Segment Start: Supplied information

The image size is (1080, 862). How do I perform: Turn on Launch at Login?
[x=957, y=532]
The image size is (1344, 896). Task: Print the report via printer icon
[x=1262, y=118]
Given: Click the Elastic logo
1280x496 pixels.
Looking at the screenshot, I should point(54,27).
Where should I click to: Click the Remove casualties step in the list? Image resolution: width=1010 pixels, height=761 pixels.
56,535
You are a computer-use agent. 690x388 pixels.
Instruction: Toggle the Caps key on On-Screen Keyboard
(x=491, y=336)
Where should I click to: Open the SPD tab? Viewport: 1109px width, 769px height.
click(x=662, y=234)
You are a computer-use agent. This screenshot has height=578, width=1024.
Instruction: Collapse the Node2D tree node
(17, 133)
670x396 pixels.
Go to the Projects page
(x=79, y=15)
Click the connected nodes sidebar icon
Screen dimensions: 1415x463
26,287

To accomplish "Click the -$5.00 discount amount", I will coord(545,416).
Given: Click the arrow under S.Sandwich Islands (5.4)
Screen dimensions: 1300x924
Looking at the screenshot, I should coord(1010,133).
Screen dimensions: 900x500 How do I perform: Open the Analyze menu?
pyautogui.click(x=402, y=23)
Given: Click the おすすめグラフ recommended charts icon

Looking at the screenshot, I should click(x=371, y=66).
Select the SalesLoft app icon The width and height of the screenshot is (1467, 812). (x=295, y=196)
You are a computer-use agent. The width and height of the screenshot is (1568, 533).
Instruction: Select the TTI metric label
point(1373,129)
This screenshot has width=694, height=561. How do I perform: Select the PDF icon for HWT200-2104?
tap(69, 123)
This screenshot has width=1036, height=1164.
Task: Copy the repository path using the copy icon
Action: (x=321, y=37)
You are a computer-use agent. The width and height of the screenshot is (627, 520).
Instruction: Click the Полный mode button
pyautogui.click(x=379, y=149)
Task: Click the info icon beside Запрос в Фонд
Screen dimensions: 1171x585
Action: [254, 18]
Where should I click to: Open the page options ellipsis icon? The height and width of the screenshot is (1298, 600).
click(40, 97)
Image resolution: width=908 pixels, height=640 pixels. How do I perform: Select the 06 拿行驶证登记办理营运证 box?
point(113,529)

Segment End: Supplied information

Set down exactly, and only, the lines from the one with "Image resolution: width=908" to the final line of the data.

Image resolution: width=908 pixels, height=640 pixels. How do I perform: Select the 06 拿行驶证登记办理营运证 box?
point(113,529)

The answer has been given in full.